High CPU ready and poor performance on an SQL VM

EssendonEssendon Member Posts: 4,546 ■■■■■■■■■■
Been having performance issues with a CRM environment which is housed in 3 VM's.

Application VM1: 2 vCPU's and 8GB RAM
Application VM2: 2 vCPU's and 8GB RAM
SQL database VM: 4 vCPU's and 12GB RAM

Users are experiencing performance issues when running reports, these are run against the database as you'd imagine. They reckon the system slows down considerably when they do this. There are about 400 users accessing this system, I dont know how many of these concurrently use the system. I have had reports of people experiencing slowness even when not generating reports. The CRM sys admin has reported 100% CPU utilization when people are generating these reports and 80-90% utilization at other times.

I had a look at the SQL VM's advanced performance charts and Ready times are quite high (almost 10%). The screenshot shows the average to be 1732ms, I have seen it higher than 2200ms. So rounding off 1732 to 1800, divided by 20000*100 = 9%. But that's only ~ 2.5% per vCPU. That's not high, is it?



One host runs all 3 VM's, there are 3 other hosts in the cluster. Each host has 2 sockets, with 6 cores per socket and HT enabled. This host runs five VM's with 4 vCPU's and ten VM's with 2 vCPU's and nine VM's with 1 vCPU. Going by what I read from the below link, these larger VM's are running on a host that has lots of smaller VM's.

CPU Ready Time in VMware and How to Interpret its Real Meaning - Jonathan Kehayias

The CPU ready times on the other two VM's are very low, like 1-2% or thereabouts. Disk latency for the host is low, GAVG values are about 2.5.

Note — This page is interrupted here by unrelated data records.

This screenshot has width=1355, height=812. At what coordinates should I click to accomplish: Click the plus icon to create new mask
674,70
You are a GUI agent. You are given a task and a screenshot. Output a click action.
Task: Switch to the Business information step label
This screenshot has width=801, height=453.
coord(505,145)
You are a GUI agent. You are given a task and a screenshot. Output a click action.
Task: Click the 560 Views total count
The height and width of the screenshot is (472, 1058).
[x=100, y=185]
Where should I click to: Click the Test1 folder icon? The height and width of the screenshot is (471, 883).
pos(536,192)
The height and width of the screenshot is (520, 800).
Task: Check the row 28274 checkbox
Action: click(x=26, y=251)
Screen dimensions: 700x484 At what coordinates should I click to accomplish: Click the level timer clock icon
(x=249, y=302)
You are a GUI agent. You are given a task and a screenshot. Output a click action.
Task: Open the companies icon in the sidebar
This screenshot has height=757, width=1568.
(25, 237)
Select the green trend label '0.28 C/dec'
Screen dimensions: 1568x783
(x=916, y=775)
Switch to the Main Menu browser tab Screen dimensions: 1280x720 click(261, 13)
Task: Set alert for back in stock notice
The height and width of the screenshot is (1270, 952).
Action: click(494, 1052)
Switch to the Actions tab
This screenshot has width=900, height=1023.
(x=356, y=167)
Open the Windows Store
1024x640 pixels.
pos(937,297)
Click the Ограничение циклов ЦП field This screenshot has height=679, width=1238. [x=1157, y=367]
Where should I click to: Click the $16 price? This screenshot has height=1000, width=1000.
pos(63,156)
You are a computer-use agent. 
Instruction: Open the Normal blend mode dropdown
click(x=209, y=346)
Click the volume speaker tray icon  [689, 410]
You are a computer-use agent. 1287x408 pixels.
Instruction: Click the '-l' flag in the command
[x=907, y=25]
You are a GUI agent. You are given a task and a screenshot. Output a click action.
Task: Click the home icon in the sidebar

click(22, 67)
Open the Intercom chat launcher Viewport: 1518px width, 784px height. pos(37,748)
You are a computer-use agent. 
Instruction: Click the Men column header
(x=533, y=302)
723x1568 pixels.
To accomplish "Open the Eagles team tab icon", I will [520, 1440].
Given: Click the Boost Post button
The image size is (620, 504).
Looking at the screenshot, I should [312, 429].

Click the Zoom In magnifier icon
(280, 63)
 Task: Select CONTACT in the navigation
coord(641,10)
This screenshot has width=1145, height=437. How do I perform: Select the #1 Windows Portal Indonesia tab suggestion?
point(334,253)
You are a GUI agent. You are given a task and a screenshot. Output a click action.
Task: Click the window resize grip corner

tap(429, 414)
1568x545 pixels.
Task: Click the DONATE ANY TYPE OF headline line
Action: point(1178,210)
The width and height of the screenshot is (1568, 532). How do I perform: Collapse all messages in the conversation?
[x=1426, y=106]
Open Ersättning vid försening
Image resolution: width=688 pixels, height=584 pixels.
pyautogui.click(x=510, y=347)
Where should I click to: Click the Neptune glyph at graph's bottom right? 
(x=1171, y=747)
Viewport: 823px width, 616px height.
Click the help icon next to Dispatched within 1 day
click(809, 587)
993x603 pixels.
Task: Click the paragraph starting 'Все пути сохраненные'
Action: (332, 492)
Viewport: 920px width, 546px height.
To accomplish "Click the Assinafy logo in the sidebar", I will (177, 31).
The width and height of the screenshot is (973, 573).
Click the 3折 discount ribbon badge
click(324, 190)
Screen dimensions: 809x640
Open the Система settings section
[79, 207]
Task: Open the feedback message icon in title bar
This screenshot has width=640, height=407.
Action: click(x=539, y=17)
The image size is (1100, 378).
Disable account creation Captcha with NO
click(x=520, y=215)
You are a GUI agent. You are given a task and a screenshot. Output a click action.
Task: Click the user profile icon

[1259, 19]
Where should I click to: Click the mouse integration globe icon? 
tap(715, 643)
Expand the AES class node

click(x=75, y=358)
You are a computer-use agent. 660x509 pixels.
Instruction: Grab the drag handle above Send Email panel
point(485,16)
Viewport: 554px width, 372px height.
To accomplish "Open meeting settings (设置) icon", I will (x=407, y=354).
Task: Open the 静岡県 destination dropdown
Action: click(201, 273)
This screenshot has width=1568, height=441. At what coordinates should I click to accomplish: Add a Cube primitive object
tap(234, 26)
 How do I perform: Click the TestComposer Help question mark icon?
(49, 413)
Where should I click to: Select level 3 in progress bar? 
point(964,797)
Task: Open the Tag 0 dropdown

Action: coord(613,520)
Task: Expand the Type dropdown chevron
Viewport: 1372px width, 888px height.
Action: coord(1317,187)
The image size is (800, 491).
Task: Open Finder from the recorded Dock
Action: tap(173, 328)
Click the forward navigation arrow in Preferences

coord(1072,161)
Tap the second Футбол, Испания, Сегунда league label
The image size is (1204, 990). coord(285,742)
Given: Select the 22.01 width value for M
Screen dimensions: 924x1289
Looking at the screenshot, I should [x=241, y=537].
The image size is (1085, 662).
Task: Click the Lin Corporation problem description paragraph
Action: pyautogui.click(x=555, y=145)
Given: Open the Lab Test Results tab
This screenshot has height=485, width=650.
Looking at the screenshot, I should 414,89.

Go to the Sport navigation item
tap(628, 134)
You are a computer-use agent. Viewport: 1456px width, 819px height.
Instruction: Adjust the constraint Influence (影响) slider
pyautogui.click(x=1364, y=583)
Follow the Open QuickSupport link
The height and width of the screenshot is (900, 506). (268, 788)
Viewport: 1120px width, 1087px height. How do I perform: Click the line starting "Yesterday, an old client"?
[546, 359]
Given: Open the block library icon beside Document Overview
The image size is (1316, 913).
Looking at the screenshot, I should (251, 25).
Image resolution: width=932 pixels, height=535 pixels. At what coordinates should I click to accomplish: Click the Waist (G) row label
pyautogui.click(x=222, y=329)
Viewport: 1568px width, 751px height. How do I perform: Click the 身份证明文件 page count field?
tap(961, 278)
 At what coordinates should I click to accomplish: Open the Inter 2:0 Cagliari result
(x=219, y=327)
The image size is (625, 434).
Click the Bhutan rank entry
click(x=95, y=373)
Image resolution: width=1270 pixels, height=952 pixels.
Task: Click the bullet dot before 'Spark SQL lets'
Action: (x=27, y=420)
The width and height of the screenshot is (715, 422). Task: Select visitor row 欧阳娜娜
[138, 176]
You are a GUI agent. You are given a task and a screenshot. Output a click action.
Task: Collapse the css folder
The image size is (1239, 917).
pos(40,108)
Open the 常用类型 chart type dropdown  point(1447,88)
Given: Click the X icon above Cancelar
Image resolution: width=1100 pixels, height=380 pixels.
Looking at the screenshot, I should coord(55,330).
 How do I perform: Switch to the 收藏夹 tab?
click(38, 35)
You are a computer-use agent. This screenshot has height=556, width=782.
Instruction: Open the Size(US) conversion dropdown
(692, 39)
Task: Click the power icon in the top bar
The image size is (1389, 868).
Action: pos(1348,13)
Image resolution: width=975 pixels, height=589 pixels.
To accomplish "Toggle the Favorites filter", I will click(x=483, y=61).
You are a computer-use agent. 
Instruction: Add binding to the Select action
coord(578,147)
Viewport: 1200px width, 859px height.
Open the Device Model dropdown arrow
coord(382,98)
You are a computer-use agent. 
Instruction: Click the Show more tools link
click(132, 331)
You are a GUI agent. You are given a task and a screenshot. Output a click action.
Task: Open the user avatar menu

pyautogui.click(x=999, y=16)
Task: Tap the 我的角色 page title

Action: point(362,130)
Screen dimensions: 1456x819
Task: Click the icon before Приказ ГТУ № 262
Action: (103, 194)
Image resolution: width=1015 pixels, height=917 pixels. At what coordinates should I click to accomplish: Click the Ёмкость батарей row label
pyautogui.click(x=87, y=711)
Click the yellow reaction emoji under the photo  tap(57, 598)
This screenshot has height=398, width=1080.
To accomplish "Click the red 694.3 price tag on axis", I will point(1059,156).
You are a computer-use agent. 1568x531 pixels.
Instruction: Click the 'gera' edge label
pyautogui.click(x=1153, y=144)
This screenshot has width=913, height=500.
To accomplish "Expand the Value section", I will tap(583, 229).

I intend doing the following. What do the smart cats at TE recommend?

- Decrease the vCPU count on all 3 VM's. Bring the SQL VM down to 2 vCPU's and the other two down to 1 vCPU.
- Put in a DRS rule to separate these VM's to different hosts. This may or may not be a good idea because other hosts are running similar workloads.
- Introduce a culture shift from believing more vCPU's are better. The CRM sys admin wanted me to give him 12 vCPU's icon_lol.gif

It's difficult to obtain downtime for this environment, so do I bring down the vCPU count on all VM's in one hit or just do the SQL VM for now and see how it goes? This is considering the fact that the ready times for the other two VM's arent high.
NSX, NSX, more NSX..

Blog >> http://virtual10.com

Comments

  • dave330idave330i Member Posts: 2,091 ■■■■■■■■■■
    If I understand correctly, you have a single host running:

    5x VM with 4vCPU
    10x VM with 2 vCPU
    9x VM with 1 vCPU

    Among those VMs, you have your SQL as well?

    Adding up the vCPU, you've got 49 vCPUs. Your host has 2x 6core = 12 pCPU. Your consolidation ratio is ~ 4vCPU:1pCPU. Which is high considering the number of multi-CPU VMs you're running.

    You could lower the CPU on the SQL, but considering it's utilization is near max, I wouldn't do it. I'd recommend giving your SQL VM higher CPU shares.
    2018 Certification Goals: Maybe VMware Sales Cert
    "Simplify, then add lightness" -Colin Chapman
  • instant000instant000 Member Posts: 1,745
    Well, based on what you say, and what the article says, it looks like an issue of oversubscription.

    Your SQL VM probably needs to frequently interrupt for CPU services, since it's probably one of your beefier VMs.

    unfortunately, with so many vCPU allocated already, they also get their minimal interrupt services, which could in turn cause your SQL VM to have to "wait in line" more than it would like to.

    Based on the situation you describe, decreasing the number of vCPUs should have a positive effect.

    Also, having more vCPU cannot help the situation. It's just adding more oversubscription.

    You should be able to explain it like so (depending on who you have to talk to):

    It's like there are only so many checkout registers at the supermarket. (However many processing cores you have.)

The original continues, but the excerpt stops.